Tek tip öngörüler totalitarizme ve şiddete yol açmaktadır. Halktan kopuk bir avuç zihniyetin mevcut vasatın dışındaki her şeyin yükselmesine müsaade vermedikleri gibi, sosyal hayatta gerilimin tarafı olarak vasatın üstünde olanlara gözdağı vermektedirler.
Yinede gelecekten ümit varız, toplum içinde yeşeren doğuyu da batıyı da bilen kadroların oluşması bu muştuyu veriyor bize. Siyasi sınırların kültürel sınırların altında seyretmesiyle, kültürel kodlarımızın sınır ötesine taşması geleceğimizin aydınlık olduğunu gösteriyor.

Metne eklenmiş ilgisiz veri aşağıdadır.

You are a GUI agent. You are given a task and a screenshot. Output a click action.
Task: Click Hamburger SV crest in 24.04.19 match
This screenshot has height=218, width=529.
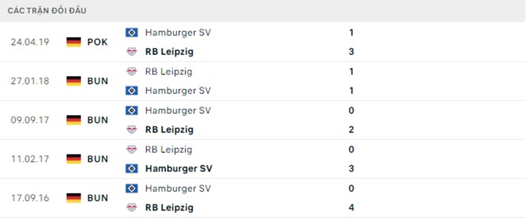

Kültürel dokumuzun çok geniş olması ister istemez kendiliğinden kültürel örgütlenme modeli ortaya çıkardığı gibi, gittiğimiz yerlerde hem kültürümüz garipsenmiyor, hem de karşılıklı kültür alışverişide gerçekleşebiliyor da.
Rusya’nın bağrında taşıdığı halklara 70 yıla yakın uyguladığı tek tip standart modelin çökmesiyle insanların tekrar dine ve kültüre sarılması incelemeye değer husustur. Tek tip hayattan çeşitliliğe adım atmanın heyecanı bugün Rusya’nın Duma meclisinde Ortodoks liderinin oturmasına yetmiştir. Demek ki; din’i reddederek bir yere varılamayacağı apaçık ortadadır.
Velhasıl, halkla devlet el ele vererek büyük bir açılım meydana getirebilir. Devletinden korkan millet düşünmek istemiyoruz. Vesselam.